The NHS is deeply personal for me.

My late mother suffered from sickle cell anaemia, a serious disease affecting red blood cells, and required regular blood transfusions.

Without these transfusions, and care during the searing pain of a sickle cell crises, her life would have ended a lot earlier.

It is thanks to the NHS that I got to spend this extra time with my mother, and it’s thanks to the NHS that I was able to bring a son and daughter of my own into the world at St Thomas’ Hospital.

I know that, in the 75-year history of the NHS, my story is far from alone.

St Thomas’ sits just over the river from Parliament, and whenever I see the hospital, I often think of the stories of life-changing treatment happening each and every day.

I also think of the difficulties faced by many during Covid, reminded of the lives lost by the Memorial Wall that seems like a sea of red from across the Thames.

And I think of the staff, who deliver the treatments that give people valuable years of life and worked heroically during the Covid-19 pandemic to save countless lives.

It is these staff who are the lifeblood of our NHS, and who keep it running despite the challenges it faces today.

And there can be no doubt that 13 years of Conservative mismanagement has put the NHS on its knees.

Seven million people are on waiting lists, with many off work waiting for treatment.

Stories of patients spending hours and hours in A&E going from the exception to the rule.

And mental health care still unavailable for many people who need it.

But rather than solve the acute NHS crisis, Rishi Sunak has decided to put the architect of this broken Conservative healthcare system in charge of the economy.

Does this not show that the Conservatives simply don’t understand the problem they have created?

That’s why we need a Labour government, to fix the fundamentals in the NHS, Give staff the support they badly need and deserve, And deliver a higher standard of care for patients, free at the point of need.

And a Labour government will deliver a NHS fit for the 21st century.
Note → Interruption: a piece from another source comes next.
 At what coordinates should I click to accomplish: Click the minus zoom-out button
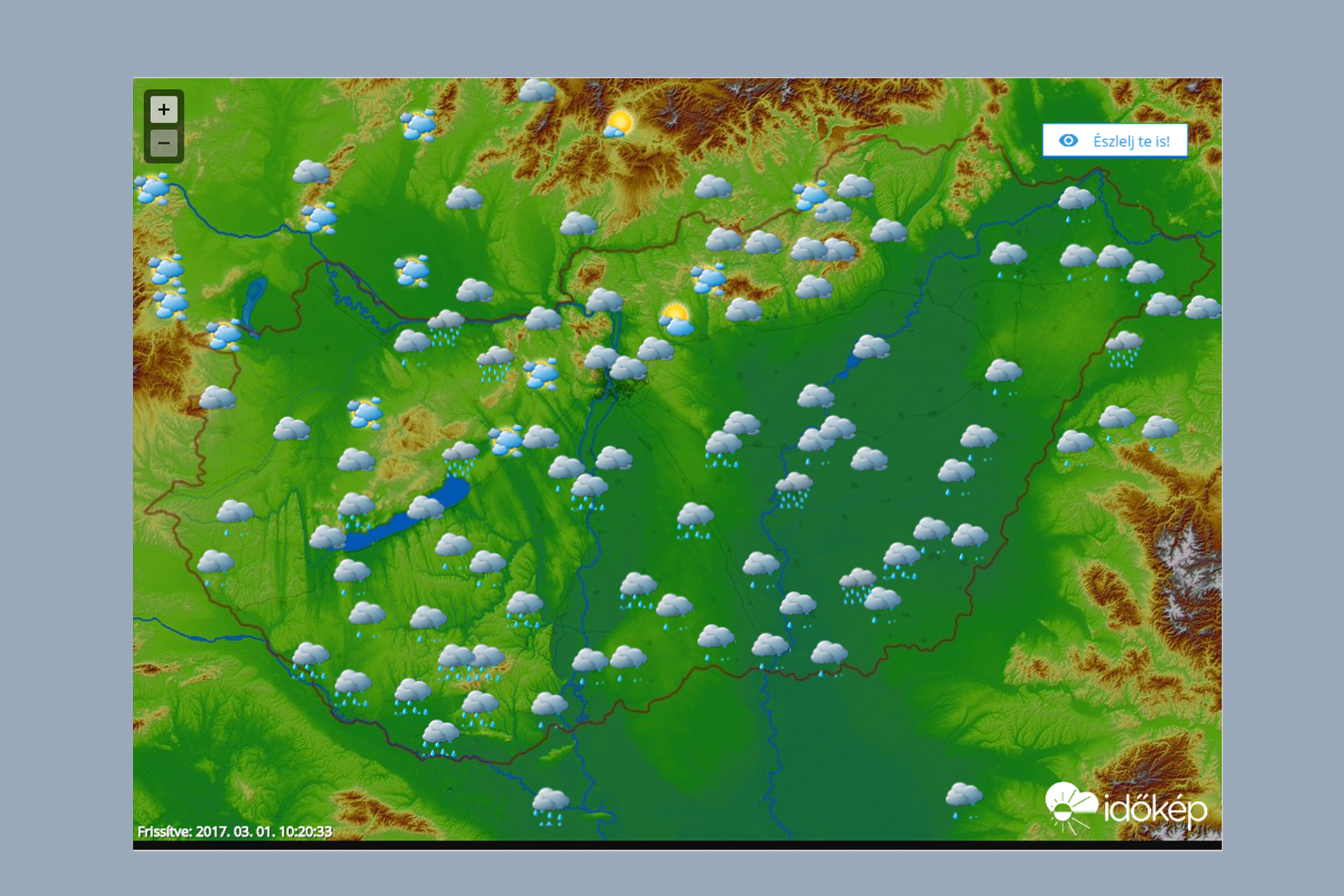pyautogui.click(x=164, y=144)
At a tech roundtable last week, someone said to me that, while it is wonderful to celebrate the NHS’s 75th birthday, too often the NHS feels like a 75-year-old organisation.

And this can’t continue.

We know people are living longer, with caring for chronic, long-term conditions more and more important.

We know the efficiency of tech has evolved exponentially and will continue to do so, yet too little of this is utilised in our treatments.

We know that mental health is a critically important part of our overall health, yet it continues to go chronically under-treated with patients suffering as a result.

Only through Labour’s mission to fix our health service will we see a NHS grapple with these issues; rejuvenated for the 2020s and beyond.